§ **Data items**:
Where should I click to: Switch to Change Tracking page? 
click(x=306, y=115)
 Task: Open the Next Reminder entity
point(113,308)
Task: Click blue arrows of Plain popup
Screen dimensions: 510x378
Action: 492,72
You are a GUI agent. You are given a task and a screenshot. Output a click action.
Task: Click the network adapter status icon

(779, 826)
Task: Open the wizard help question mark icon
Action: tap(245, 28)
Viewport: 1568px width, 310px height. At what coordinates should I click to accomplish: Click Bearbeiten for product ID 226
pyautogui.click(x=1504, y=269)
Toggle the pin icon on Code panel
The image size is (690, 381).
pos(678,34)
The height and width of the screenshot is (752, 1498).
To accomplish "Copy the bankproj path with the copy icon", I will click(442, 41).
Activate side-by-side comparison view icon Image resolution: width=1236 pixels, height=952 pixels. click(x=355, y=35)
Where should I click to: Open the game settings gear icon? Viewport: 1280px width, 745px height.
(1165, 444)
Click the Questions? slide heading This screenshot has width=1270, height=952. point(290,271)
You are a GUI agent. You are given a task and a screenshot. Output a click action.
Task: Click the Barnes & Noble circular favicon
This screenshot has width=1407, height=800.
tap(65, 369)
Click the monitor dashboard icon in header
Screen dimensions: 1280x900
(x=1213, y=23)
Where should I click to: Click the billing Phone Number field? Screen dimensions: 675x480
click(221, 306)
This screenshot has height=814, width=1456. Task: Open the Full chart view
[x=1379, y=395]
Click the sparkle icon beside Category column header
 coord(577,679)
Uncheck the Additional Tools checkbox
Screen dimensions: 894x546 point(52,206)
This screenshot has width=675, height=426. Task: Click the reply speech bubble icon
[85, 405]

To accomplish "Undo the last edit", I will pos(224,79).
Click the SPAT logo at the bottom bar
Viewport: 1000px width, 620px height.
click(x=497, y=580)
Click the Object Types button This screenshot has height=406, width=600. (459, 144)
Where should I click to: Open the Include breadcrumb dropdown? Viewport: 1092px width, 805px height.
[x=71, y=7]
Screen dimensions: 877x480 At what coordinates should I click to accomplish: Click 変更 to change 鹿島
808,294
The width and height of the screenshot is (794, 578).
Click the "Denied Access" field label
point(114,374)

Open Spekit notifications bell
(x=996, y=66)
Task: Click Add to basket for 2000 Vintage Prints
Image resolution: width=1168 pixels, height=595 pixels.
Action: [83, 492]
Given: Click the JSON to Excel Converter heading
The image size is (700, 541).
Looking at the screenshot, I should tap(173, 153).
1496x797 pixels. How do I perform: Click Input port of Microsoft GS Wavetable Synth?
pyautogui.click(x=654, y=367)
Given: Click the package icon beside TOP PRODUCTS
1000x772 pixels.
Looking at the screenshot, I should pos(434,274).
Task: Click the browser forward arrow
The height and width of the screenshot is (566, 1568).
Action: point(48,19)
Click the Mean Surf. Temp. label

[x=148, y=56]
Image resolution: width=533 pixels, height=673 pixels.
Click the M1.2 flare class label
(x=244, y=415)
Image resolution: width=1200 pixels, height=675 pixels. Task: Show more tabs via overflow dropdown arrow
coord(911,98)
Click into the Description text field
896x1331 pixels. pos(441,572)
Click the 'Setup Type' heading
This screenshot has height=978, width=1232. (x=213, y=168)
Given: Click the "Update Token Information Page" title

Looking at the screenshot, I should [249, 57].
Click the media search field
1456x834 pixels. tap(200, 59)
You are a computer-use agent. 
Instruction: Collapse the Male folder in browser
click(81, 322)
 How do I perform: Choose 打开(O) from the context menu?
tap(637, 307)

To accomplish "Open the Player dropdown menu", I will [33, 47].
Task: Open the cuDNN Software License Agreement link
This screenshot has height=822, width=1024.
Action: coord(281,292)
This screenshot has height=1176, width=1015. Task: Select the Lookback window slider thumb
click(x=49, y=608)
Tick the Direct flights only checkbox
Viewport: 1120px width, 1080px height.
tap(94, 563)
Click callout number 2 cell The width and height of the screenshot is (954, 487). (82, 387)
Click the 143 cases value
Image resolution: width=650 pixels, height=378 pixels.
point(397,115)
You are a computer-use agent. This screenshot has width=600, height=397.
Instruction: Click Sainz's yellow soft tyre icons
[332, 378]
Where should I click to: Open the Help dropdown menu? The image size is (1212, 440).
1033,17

§ **What to produce**: Which lines should be output? Exactly those from the first line of the data through the line containing "The width and height of the screenshot is (794, 578).", inclusive.

§ **Your response**:
Where should I click to: Switch to Change Tracking page? 
click(x=306, y=115)
 Task: Open the Next Reminder entity
point(113,308)
Task: Click blue arrows of Plain popup
Screen dimensions: 510x378
Action: 492,72
You are a GUI agent. You are given a task and a screenshot. Output a click action.
Task: Click the network adapter status icon

(779, 826)
Task: Open the wizard help question mark icon
Action: tap(245, 28)
Viewport: 1568px width, 310px height. At what coordinates should I click to accomplish: Click Bearbeiten for product ID 226
pyautogui.click(x=1504, y=269)
Toggle the pin icon on Code panel
The image size is (690, 381).
pos(678,34)
The height and width of the screenshot is (752, 1498).
To accomplish "Copy the bankproj path with the copy icon", I will click(442, 41).
Activate side-by-side comparison view icon Image resolution: width=1236 pixels, height=952 pixels. click(x=355, y=35)
Where should I click to: Open the game settings gear icon? Viewport: 1280px width, 745px height.
(1165, 444)
Click the Questions? slide heading This screenshot has width=1270, height=952. point(290,271)
You are a GUI agent. You are given a task and a screenshot. Output a click action.
Task: Click the Barnes & Noble circular favicon
This screenshot has width=1407, height=800.
tap(65, 369)
Click the monitor dashboard icon in header
Screen dimensions: 1280x900
(x=1213, y=23)
Where should I click to: Click the billing Phone Number field? Screen dimensions: 675x480
click(221, 306)
This screenshot has height=814, width=1456. Task: Open the Full chart view
[x=1379, y=395]
Click the sparkle icon beside Category column header
 coord(577,679)
Uncheck the Additional Tools checkbox
Screen dimensions: 894x546 point(52,206)
This screenshot has width=675, height=426. Task: Click the reply speech bubble icon
[85, 405]

To accomplish "Undo the last edit", I will pos(224,79).
Click the SPAT logo at the bottom bar
Viewport: 1000px width, 620px height.
click(x=497, y=580)
Click the Object Types button This screenshot has height=406, width=600. (459, 144)
Where should I click to: Open the Include breadcrumb dropdown? Viewport: 1092px width, 805px height.
[x=71, y=7]
Screen dimensions: 877x480 At what coordinates should I click to accomplish: Click 変更 to change 鹿島
808,294
The width and height of the screenshot is (794, 578).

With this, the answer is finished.